Let $(V,\omega)$ be an infinite dimensional symplectic vector space with a symplectic form $\omega.$ Is the symplectic complement $W^\omega$ of a symplectic subspace $W\subset V$ is still symplectic?
I came out with this question when I was trying to work on the problem which statement does not assume $V$ is finite dimensional.

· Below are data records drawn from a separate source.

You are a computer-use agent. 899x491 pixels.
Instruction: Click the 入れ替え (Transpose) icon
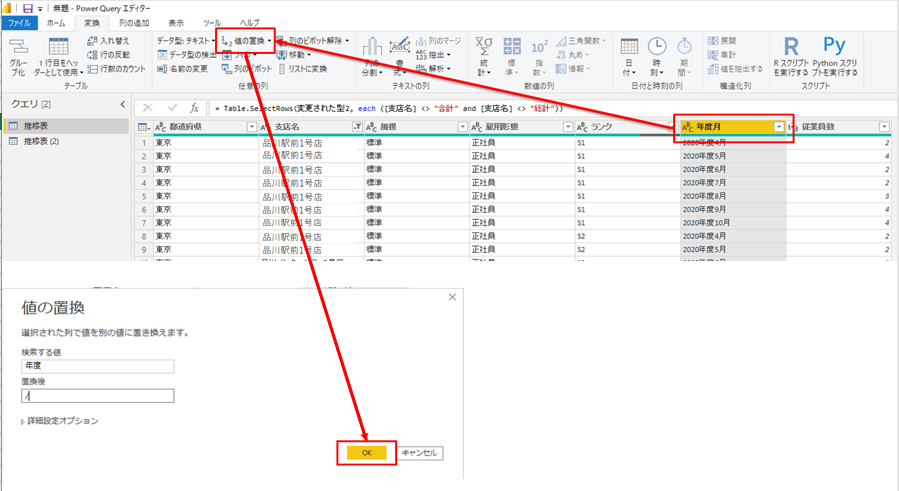pos(92,41)
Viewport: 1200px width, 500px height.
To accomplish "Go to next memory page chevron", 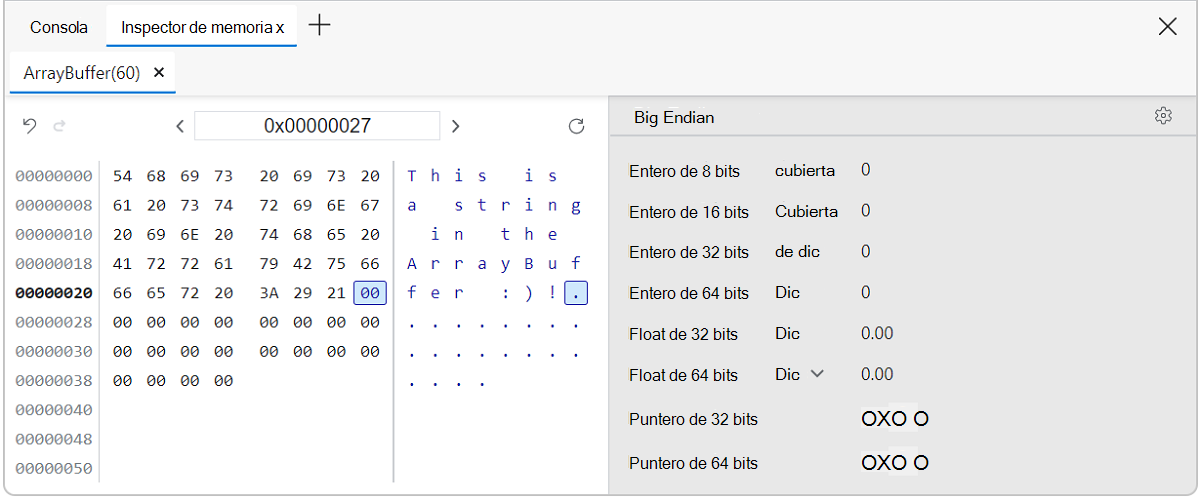I will coord(455,126).
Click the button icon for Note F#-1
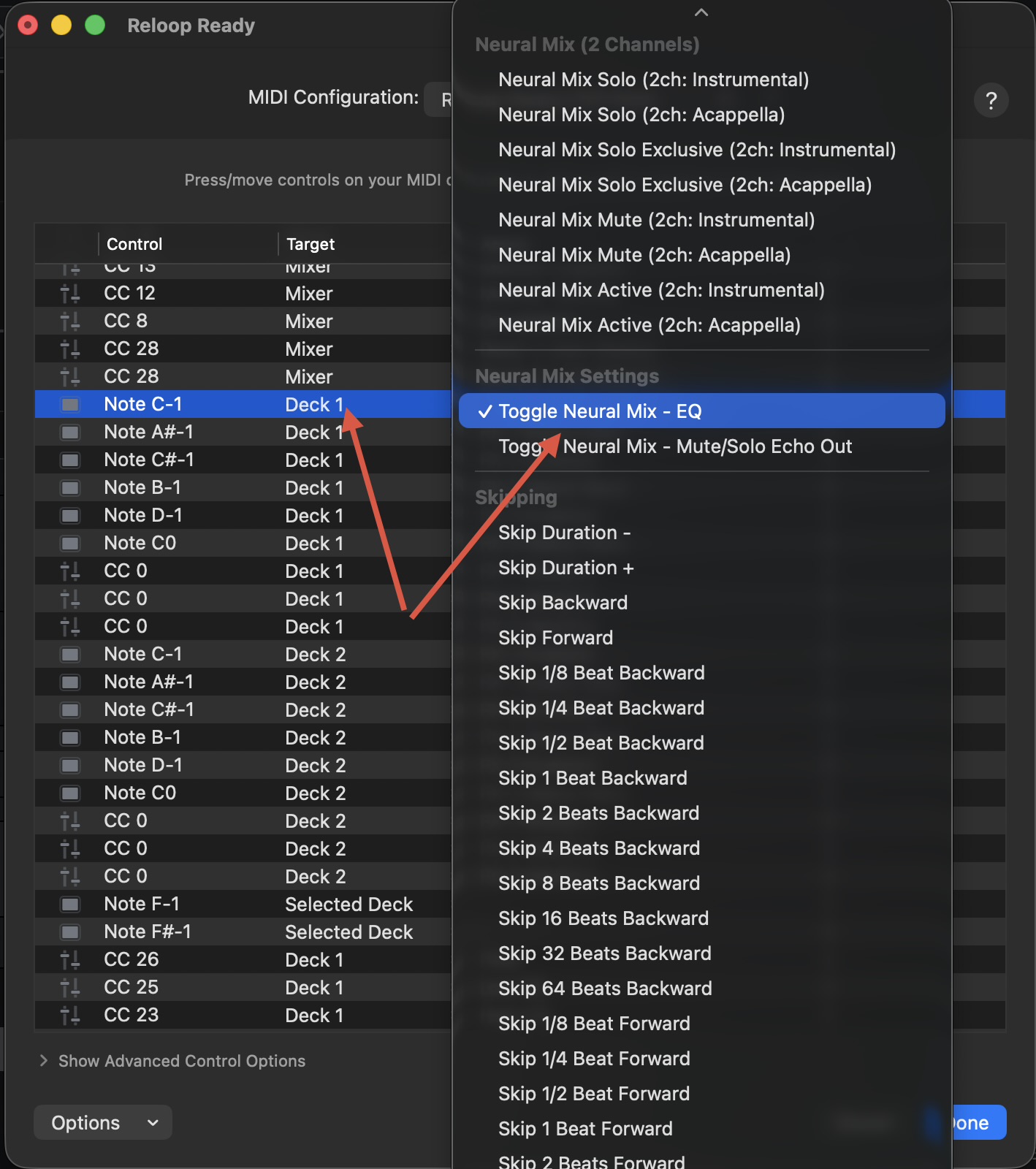 click(x=70, y=932)
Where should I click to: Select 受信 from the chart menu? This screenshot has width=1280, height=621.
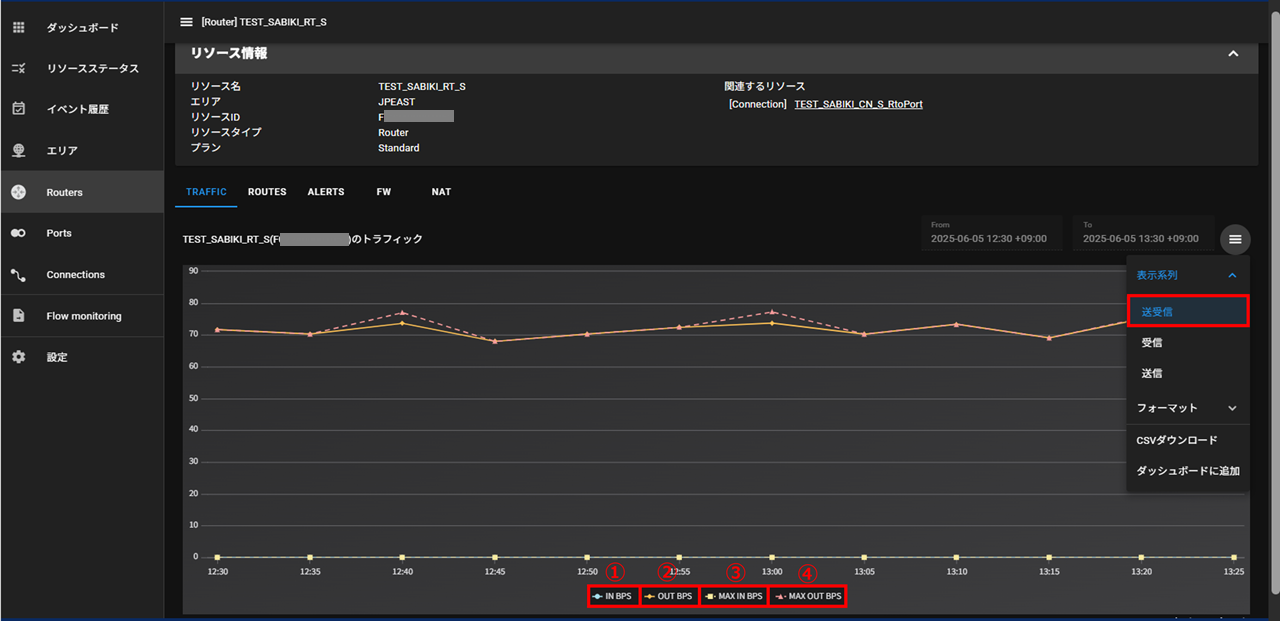click(1152, 343)
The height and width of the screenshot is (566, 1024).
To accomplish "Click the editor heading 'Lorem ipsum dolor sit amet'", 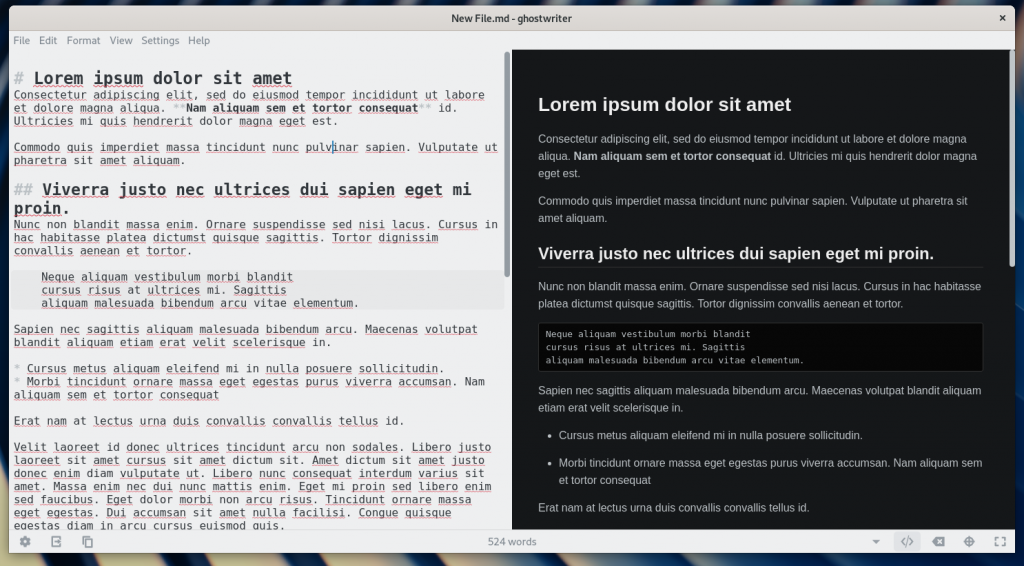I will (162, 78).
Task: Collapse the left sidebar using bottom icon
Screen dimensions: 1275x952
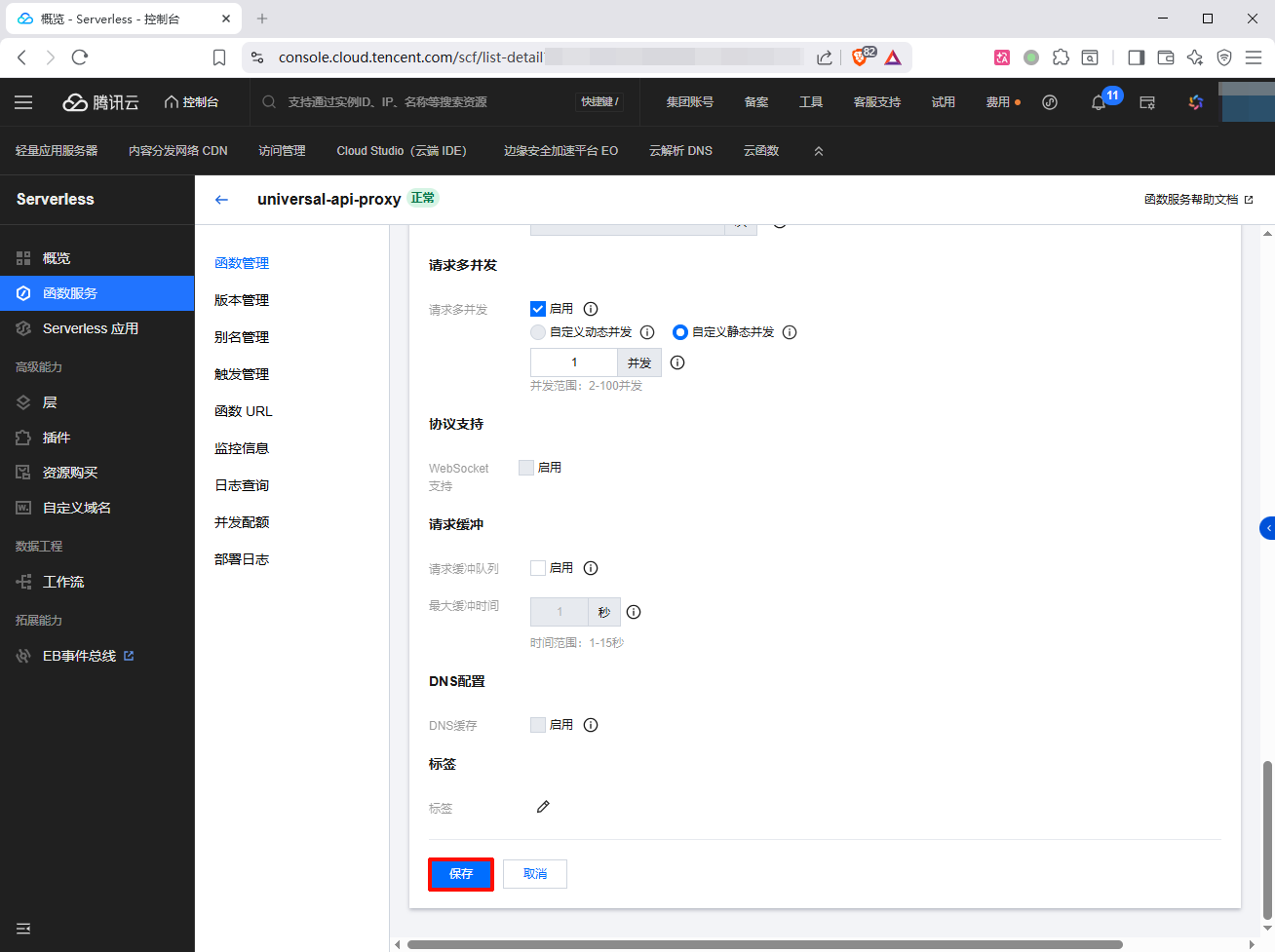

I can prove the finite dimensional case, and here is my proof.
Taking a symplectic basis $\{e_1,\cdots,e_n,f_1,\cdots,f_n\}$ for $V\cong\mathbb R^{2n}$, let's say that $W=\text{span}_{\mathbb R}\{e_1,\cdots,e_k,f_1,\cdots,f_k\}$. Assume that $W^\omega$ is not symplectic, then, by definition, there exists $v\in W^\omega$ such that $\omega(v,e_m)=\omega(v,f_m)=0$ for all $m=k+1,\cdots,n.$ Also by definition of symplectic complement, we have $\omega(v,e_m)=\omega(v,f_m)=0$ for all $m=1,\cdots,k.$ Thereforth $\omega(v,e_m)=\omega(v,f_m)=0$ for all $m=1,\cdots,n,$ i.e. $\omega(v,w)=0$ for all $w\in V$, deducing that $\omega$ is degenerated in $V,$ a contradiction.
It seems that such an idea does not work on the infinite dimensional case, since I have no idea how to find a symplectic basis in an infinite dimensional space.
Could anyone help please?